Please give again, word for word, the lines that lie between the start of the listing below and the line with "Given: Click the 受信トレイ label tag", both included.

Start of Block

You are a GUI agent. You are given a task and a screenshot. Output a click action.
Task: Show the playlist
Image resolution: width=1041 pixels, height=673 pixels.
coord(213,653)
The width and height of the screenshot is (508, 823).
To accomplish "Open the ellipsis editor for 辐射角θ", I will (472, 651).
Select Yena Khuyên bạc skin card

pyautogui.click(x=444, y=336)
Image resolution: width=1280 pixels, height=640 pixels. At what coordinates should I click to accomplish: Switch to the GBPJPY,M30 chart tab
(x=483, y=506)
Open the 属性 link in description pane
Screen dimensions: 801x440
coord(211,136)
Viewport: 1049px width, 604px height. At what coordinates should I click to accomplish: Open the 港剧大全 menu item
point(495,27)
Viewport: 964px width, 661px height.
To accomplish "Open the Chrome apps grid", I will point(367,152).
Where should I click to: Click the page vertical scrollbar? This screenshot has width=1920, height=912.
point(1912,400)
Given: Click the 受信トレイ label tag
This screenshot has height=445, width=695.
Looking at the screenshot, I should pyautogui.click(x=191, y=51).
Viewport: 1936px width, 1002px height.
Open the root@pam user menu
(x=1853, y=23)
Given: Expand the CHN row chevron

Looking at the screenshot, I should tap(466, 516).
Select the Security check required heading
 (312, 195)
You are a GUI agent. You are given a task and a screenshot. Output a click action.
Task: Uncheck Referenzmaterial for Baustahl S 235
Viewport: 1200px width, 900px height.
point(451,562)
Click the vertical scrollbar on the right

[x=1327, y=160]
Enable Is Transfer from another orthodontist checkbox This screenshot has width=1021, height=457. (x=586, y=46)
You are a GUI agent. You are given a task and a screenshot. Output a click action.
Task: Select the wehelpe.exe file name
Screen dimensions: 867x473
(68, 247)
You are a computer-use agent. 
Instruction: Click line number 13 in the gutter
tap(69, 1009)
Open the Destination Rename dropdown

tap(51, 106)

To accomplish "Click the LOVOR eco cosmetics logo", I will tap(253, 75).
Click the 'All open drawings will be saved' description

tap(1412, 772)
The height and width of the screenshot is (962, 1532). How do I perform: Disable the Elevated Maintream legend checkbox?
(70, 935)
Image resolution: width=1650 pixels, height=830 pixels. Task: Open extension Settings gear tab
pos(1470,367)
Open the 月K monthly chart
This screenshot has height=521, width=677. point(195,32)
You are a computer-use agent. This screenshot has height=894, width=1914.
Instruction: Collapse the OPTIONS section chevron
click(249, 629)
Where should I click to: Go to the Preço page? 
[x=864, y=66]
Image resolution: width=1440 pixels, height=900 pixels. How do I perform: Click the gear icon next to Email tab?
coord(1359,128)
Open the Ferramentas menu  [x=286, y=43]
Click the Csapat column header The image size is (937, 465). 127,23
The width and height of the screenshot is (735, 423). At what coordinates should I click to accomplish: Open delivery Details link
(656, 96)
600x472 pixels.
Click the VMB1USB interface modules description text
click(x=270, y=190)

End of Block

■ Response area ■
You are a GUI agent. You are given a task and a screenshot. Output a click action.
Task: Show the playlist
Image resolution: width=1041 pixels, height=673 pixels.
coord(213,653)
The width and height of the screenshot is (508, 823).
To accomplish "Open the ellipsis editor for 辐射角θ", I will (472, 651).
Select Yena Khuyên bạc skin card

pyautogui.click(x=444, y=336)
Image resolution: width=1280 pixels, height=640 pixels. At what coordinates should I click to accomplish: Switch to the GBPJPY,M30 chart tab
(x=483, y=506)
Open the 属性 link in description pane
Screen dimensions: 801x440
coord(211,136)
Viewport: 1049px width, 604px height. At what coordinates should I click to accomplish: Open the 港剧大全 menu item
point(495,27)
Viewport: 964px width, 661px height.
To accomplish "Open the Chrome apps grid", I will point(367,152).
Where should I click to: Click the page vertical scrollbar? This screenshot has width=1920, height=912.
point(1912,400)
Given: Click the 受信トレイ label tag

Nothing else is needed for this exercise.